A string of events catapulted Hungarian dignitary Gabor Leibovitz to search for his roots and arrange to have a Bar Mitzva celebration at 63 years of age, even leining from the Torah himself.
By Anash.org reporter
Gabor Leibovitz is a well-known figure in Hungary. He was formerly the Deputy CEO of the National Railway Company and is currently the Deputy CEO of the Hungarian Water Company. This Monday, he was called up to the Torah and celebrated his Bar Mitzvah, despite being 63 years old. The event was attended by senior figures from Budapest’s business and political worlds, his friends, and his 94-year-old father, a Holocaust survivor.
Leibovitz was born in Budapest to parents who survived the Holocaust. Yiddishkeit in their home was centered around the horrors of the war, without any yomim tovim or celebrating Jewish life, so the only thing Gabor knew was that he belonged to the Jewish people.
At the festive meal following the Torah reading, the emotional “Bar Mitzvah boy” recounted the sequence of events that led up to that day: about five years ago, he visited Israel with his family for the first time in his life. When they visited the Kosel, he put on tefillin for the first time, guided by the shliach who was at a stand at the entrance. During a tour of the Western Wall tunnels, the guide mentioned that they were at the closest point to the Kodesh Kedoshim. There, he davened to Hashem to guide him towards a meaningful life.

= Data excerpts =

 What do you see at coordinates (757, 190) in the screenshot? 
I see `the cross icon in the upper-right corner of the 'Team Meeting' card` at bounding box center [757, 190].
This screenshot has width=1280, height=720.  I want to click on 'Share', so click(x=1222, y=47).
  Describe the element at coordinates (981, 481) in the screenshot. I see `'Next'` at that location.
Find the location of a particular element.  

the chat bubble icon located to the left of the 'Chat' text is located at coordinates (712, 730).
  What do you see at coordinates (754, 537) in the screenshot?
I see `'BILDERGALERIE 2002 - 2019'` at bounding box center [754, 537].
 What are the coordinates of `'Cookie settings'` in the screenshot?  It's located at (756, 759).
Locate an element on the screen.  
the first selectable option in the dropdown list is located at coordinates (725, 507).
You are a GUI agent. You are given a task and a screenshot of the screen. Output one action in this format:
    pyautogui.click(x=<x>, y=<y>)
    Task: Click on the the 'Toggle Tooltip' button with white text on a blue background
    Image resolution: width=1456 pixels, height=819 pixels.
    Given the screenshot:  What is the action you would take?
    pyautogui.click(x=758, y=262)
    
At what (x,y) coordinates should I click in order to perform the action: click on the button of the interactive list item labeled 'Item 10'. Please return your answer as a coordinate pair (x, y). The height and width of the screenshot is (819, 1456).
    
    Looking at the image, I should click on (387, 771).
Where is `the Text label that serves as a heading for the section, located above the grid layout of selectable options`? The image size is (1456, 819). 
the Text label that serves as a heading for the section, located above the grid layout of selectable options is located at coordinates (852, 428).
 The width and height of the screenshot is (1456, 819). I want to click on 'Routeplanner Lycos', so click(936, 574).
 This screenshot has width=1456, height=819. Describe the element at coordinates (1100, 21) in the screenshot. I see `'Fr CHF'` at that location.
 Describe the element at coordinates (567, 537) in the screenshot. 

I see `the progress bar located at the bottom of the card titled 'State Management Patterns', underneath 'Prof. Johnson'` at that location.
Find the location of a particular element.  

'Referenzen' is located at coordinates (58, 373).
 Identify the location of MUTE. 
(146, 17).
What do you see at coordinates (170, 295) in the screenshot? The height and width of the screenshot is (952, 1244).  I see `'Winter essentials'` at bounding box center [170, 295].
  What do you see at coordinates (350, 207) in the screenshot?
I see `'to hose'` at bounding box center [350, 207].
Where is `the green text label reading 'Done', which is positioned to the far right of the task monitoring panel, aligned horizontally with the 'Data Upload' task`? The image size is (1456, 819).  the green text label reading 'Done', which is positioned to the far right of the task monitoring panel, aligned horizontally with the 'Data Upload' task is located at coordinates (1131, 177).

= Questions on the material =
A – Copy out the passage of the article on Gabor Leibovitz's Bar Mitzvah that runs from "Leibovitz was born" up to and including "the Jewish people.".
B – Extend the article about Gabor Leibovitz's Bar Mitzvah at age 63, picking up after its last sentence.

= Per-task outputs =
A –
Leibovitz was born in Budapest to parents who survived the Holocaust. Yiddishkeit in their home was centered around the horrors of the war, without any yomim tovim or celebrating Jewish life, so the only thing Gabor knew was that he belonged to the Jewish people.

B –
Upon returning to Budapest, he decided to have a bris mila at the age of 59 and was given the name Yaakov-Avraham after his two grandfathers who were murdered in the Holocaust. About a year later, while jogging along the banks of the Danube River, he noticed a group of people gathering around their rabbi, who was holding an object to his mouth and producing strange sounds.
As he approached, he realized it was Rabbi Shlomo Koves – the Rabbi of the Association of Hungarian Orthodox Communities (EMIH) and his congregation. They had come to perform Tashlich and blew shofar for someone who hadn’t heard. Yaakov-Avraham Gabor was exposed to these concepts for the first time. Already that same year, on Yom Kippur, he stood in the magnificent shul of Rabbi Koves and began to come closer. He then decided to celebrate a Bar Mitzvah.
He began to learn Hebrew and even learned to read from the Torah. When he was called up to the Torah this week for his much-delayed Bar Mitzvah celebration, he read the beginning of the parsha, Behar.
At the same time, in recent times, Leibovitz has led the entire bureaucratic process of establishing an eruv in Budapest, a project initiated by Rabbi Baruch Oberlander, the head shliach in the country.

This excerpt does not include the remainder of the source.